■ EXERCISE DETAILS:
The answer must be every line from the listing that holds the string "agent".

■ LISTED ENTRIES:

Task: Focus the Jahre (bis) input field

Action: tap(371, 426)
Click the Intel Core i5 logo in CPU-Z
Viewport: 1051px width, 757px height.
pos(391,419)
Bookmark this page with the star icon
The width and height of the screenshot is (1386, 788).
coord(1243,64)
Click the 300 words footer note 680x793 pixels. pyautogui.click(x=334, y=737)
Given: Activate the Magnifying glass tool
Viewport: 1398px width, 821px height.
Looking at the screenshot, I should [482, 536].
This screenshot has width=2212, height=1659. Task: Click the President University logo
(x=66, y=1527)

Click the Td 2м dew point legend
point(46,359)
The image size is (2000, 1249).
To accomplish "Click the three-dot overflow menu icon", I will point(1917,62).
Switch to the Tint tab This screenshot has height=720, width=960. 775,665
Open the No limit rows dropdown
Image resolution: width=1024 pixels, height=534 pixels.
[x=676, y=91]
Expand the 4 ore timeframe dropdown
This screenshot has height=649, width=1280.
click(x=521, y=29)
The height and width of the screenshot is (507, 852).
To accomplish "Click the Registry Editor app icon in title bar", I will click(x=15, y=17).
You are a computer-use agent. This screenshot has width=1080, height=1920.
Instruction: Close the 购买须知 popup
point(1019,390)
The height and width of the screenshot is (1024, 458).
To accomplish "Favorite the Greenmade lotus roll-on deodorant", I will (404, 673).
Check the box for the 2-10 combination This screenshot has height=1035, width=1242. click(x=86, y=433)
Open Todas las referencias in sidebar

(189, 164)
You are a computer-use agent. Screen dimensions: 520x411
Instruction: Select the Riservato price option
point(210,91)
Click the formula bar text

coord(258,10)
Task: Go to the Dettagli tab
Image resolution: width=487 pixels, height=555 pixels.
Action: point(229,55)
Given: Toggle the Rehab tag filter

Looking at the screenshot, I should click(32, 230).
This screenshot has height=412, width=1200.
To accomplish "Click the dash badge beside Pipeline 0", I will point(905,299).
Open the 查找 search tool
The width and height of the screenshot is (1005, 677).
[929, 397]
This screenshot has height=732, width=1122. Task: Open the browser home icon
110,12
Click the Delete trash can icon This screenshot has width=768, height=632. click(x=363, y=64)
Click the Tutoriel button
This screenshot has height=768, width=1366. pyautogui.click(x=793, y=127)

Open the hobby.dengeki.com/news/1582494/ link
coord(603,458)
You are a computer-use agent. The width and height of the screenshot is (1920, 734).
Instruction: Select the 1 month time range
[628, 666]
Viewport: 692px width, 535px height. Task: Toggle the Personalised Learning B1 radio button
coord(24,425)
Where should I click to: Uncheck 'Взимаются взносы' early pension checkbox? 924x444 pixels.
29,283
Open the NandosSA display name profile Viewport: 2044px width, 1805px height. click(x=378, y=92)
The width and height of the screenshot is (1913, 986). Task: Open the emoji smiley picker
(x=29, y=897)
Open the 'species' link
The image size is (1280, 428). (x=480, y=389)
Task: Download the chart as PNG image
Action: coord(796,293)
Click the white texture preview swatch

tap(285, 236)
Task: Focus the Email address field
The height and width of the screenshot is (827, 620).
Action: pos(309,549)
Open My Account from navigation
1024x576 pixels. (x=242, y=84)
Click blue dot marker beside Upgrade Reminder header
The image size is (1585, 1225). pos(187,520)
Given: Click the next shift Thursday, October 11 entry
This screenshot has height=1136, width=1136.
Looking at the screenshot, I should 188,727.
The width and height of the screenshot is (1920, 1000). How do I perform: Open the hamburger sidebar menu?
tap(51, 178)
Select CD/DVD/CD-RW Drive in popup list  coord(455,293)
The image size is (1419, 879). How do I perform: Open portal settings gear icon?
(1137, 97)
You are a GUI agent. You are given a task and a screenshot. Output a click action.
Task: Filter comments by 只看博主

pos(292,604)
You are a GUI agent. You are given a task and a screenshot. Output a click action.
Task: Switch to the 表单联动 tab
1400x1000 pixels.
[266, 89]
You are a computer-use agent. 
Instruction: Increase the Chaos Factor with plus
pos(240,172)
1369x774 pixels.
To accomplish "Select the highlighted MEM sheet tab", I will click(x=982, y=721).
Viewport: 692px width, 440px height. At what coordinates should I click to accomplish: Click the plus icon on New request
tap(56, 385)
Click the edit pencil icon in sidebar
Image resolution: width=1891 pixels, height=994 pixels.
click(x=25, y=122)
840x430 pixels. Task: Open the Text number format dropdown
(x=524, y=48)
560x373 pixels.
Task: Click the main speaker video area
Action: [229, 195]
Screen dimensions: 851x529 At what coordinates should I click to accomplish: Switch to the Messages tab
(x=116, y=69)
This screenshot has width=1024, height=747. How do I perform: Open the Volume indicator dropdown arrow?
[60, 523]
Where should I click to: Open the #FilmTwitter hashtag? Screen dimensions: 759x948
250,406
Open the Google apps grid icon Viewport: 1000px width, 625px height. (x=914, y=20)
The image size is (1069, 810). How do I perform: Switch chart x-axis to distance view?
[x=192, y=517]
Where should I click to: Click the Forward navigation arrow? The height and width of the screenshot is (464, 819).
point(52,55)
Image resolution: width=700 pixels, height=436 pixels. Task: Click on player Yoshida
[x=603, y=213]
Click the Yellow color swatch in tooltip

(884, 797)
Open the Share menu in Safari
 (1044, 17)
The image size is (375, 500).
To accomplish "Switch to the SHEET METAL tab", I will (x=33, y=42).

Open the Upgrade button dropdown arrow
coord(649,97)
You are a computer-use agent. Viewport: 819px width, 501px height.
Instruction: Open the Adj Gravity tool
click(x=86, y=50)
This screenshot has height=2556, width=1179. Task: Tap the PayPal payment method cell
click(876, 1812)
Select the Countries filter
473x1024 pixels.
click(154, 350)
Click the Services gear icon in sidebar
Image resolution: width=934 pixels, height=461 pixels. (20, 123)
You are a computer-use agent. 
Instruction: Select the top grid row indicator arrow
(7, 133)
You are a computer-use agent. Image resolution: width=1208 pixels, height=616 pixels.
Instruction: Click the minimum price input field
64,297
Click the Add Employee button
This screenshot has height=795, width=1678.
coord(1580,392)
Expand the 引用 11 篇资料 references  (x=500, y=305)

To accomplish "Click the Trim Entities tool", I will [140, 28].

■ ANSWER BOX:
You are a computer-use agent. This screenshot has width=1080, height=1920.
You are a computer-use agent. Screen dimensions: 520x411
You are a computer-use agent. The width and height of the screenshot is (1920, 734).
You are a GUI agent. You are given a task and a screenshot. Output a click action.
You are a GUI agent. You are given a task and a screenshot. Output a click action.
You are a computer-use agent. 
You are a computer-use agent. Viewport: 819px width, 501px height.
You are a computer-use agent. 
You are a computer-use agent. Image resolution: width=1208 pixels, height=616 pixels.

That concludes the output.